All that volatility had many investors welcoming the April introduction of two exchange-traded funds focusing on solar energy indexes, the Claymore MAC Global Solar Energy Index ETF (TAN) and Van Eck’s Market Vectors Solar Energy ETF (KWT). The Claymore fund is already up to $163 million in assets, while the Market Vectors offering is yet to hit $25 million.

No Safe Haven

Unfortunately for investors, the ETFs have turned out to be almost as volatile as the individual stocks. Both were down more than double the Standard & Poor’s 500-stock index’s 1.7% drop on June 20. “Just buying the whole [solar] market means you just follow its ups and downs,” says Morningstar (MORN) analyst Rick Hanna, who follows solar energy stocks. “If you do your homework, you should be able to do better than that.”

That’s because both funds are made up of mostly the same group of small- and mid-cap stocks. As of Mar. 31, First Solar was the largest holding in the indexes underlying both ETFs, comprising 9% of the Claymore fund and 11% of the Van Eck fund. Large-cap stocks generally don’t meet the qualifications for the indexes underlying either fund, which require at least 33% of revenue from solar activities in the case of Claymore and 66% for the Van Eck fund. Index Universe Editor Matthew Hougan posted an in-depth comparison of the ETFs in April.

Much of the current solar business comes from Europe, where governments are giving generous subsidies and tax breaks to companies and individuals who install alternative energy equipment. The entire solar sector was roiled in May by rumors that Germany would cut back the subsidies. Many of the shares then had double-digit percentage gains when the German cuts, announced May 30, weren’t as deep as expected.

Sky-High Valuations

Valuations of many solar stocks remain in the stratosphere—SunPower (SPWR) trades at a price-to-earnings multiple of more than 300, for instance—leading analysts to suggest that investors may be better off picking and choosing individual stocks to find the best opportunities.

Kaufman Brothers analyst Theodore O’Neill favors Akeena Solar (AKNS), which installs residential solar panels in the U.S. The stock has been excessively beaten down on fears that Congress won’t do much to encourage solar usage, he wrote in a May 28 research report. Regardless of what legislators ultimately do, O’Neill thinks the growth rate in the company’s underlying business makes the stock a buy.

Most solar panels used to generate electricity are made using large amounts of crystalline silicon, a substance much in demand.
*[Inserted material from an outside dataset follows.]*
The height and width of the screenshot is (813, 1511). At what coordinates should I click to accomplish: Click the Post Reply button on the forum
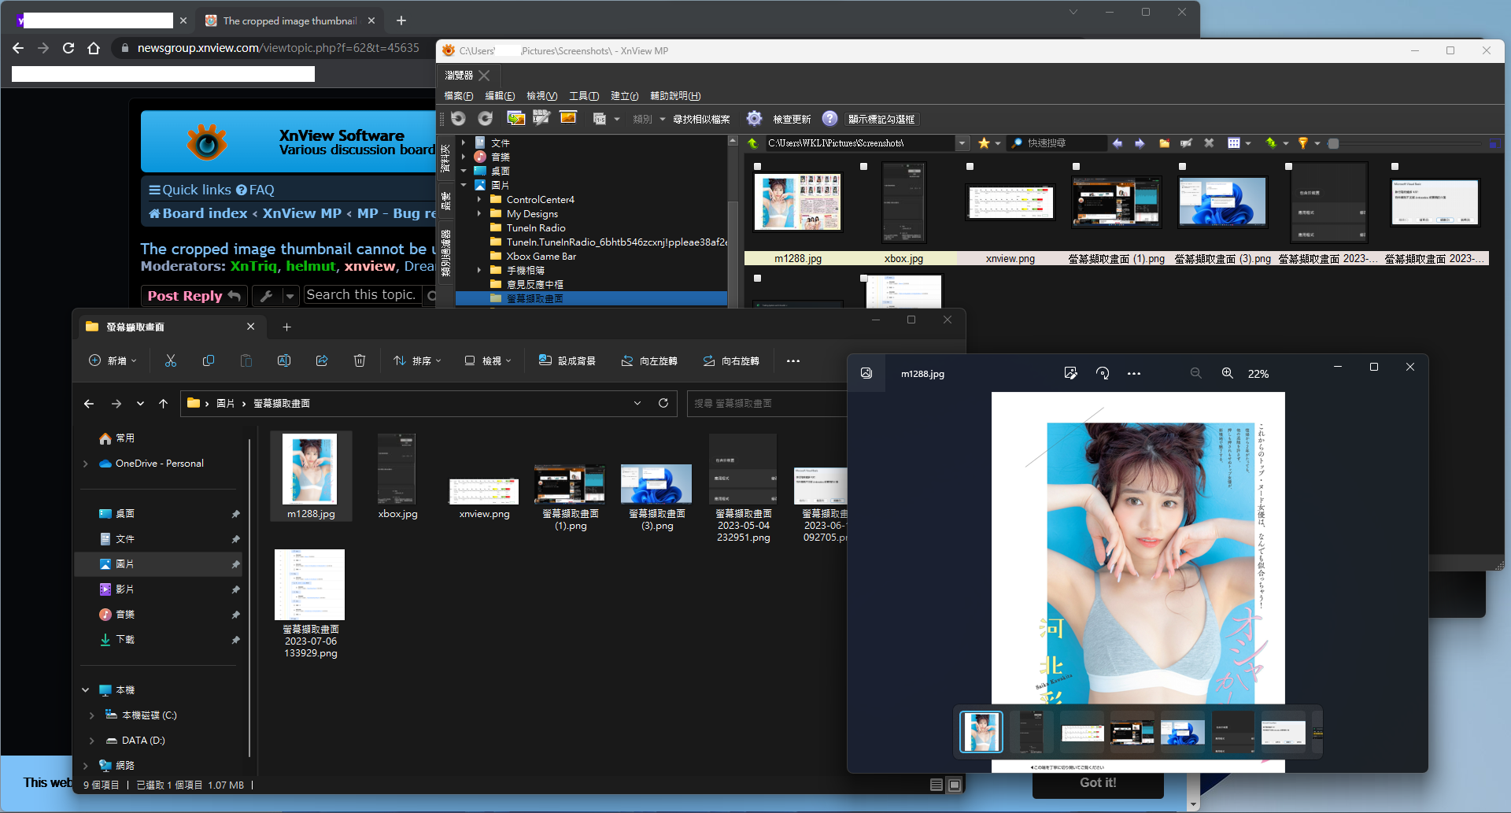pos(194,296)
Morningstar’s Hanna favors First Solar and Evergreen, which use a different technology to manufacture so-called thin-film panels using far less of costly raw materials like silicon wafers.

Playing the Suppliers

Another way to play the coming solar boom is by investing in top suppliers to the solar panel makers, Hanna notes. Applied Materials (AMAT) and MEMC Electronic Materials (WFR), which supply assembly materials to the solar panel outfits, “are like the people selling picks and shovels during the gold rush,” Hanna says. Regardless of who finds the gold, investors who choose carefully in the solar energy segment could strike it rich.